INFORMATION>
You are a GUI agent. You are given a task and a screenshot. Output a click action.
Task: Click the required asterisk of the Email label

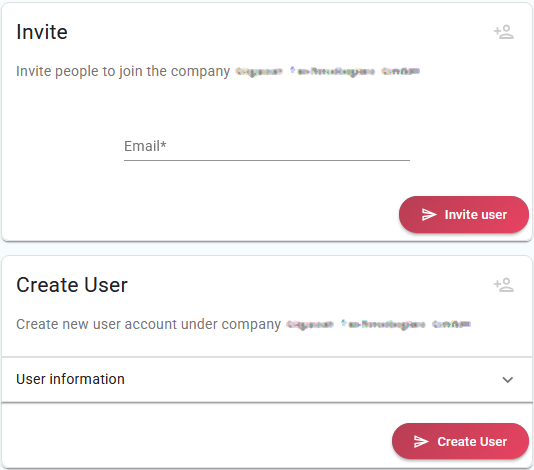pyautogui.click(x=163, y=144)
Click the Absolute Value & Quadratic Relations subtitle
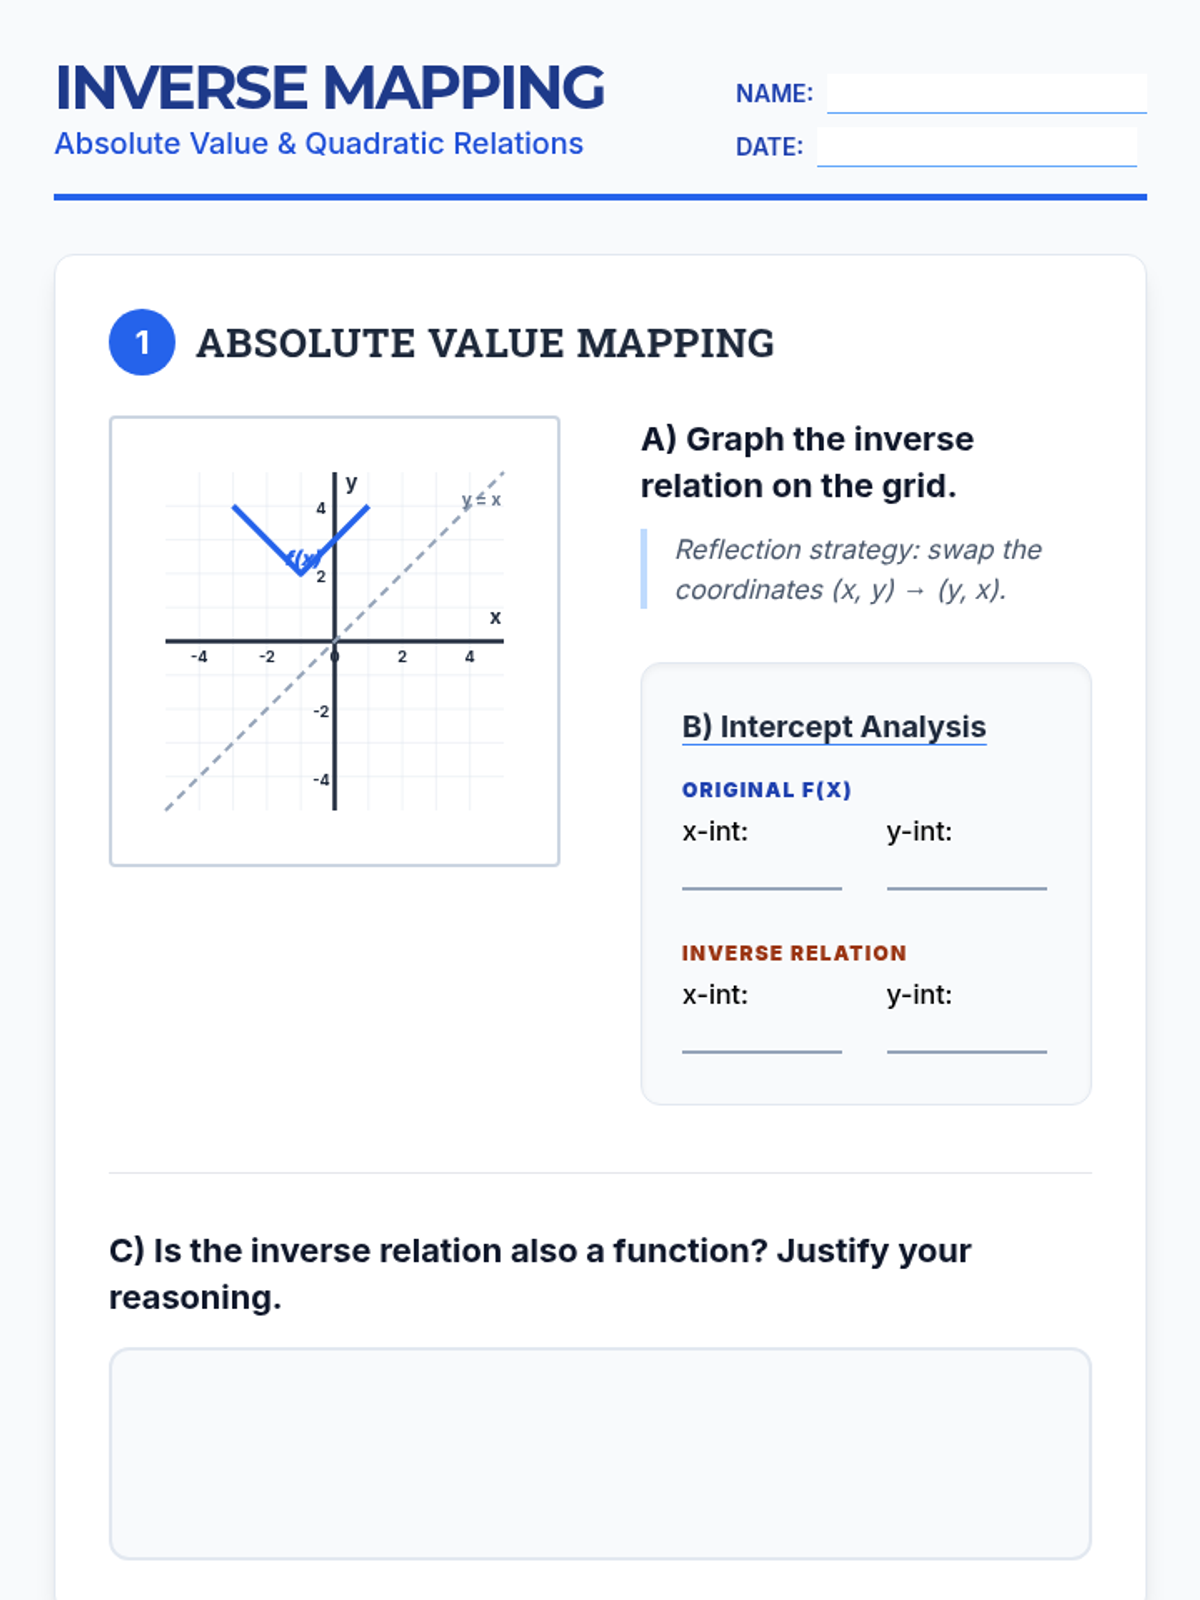 click(318, 144)
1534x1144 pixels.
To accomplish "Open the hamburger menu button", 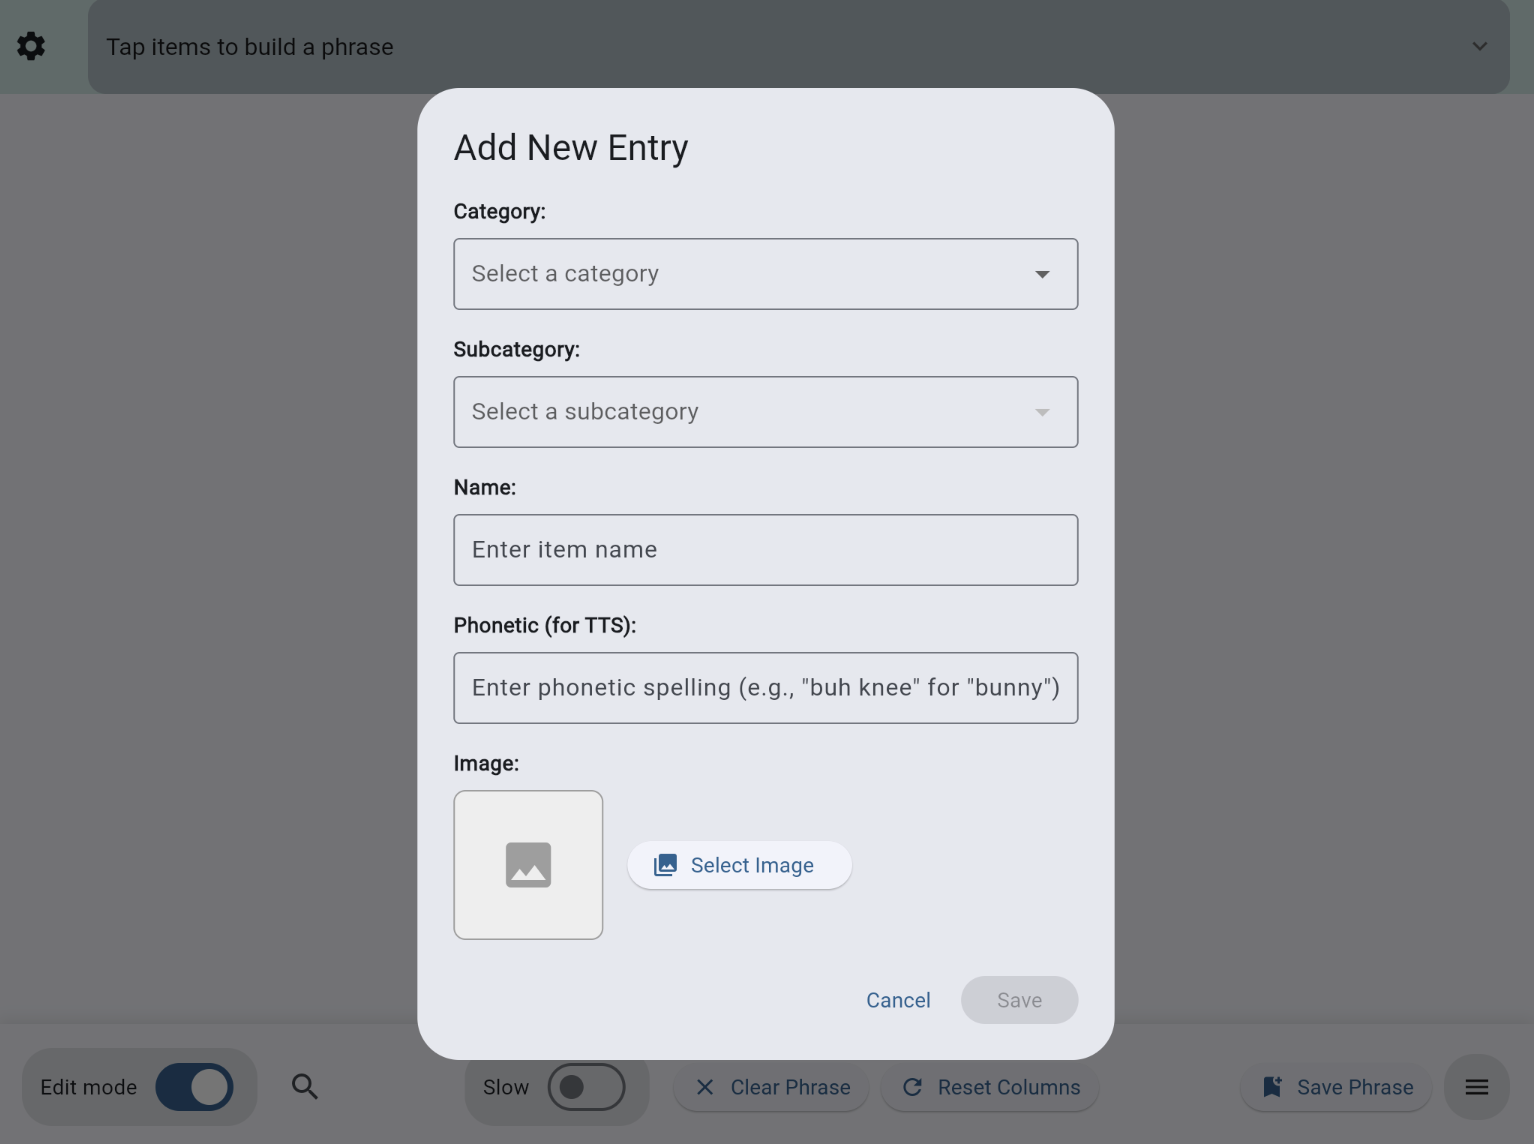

ACTIVITY> With images omitted, output the data exactly as given.

TASK SOLUTION>
You are a GUI agent. You are given a task and a screenshot. Output a click action.
Task: Click the required asterisk of the Email label

pyautogui.click(x=163, y=144)
Click the Absolute Value & Quadratic Relations subtitle
 click(318, 144)
1534x1144 pixels.
To accomplish "Open the hamburger menu button", 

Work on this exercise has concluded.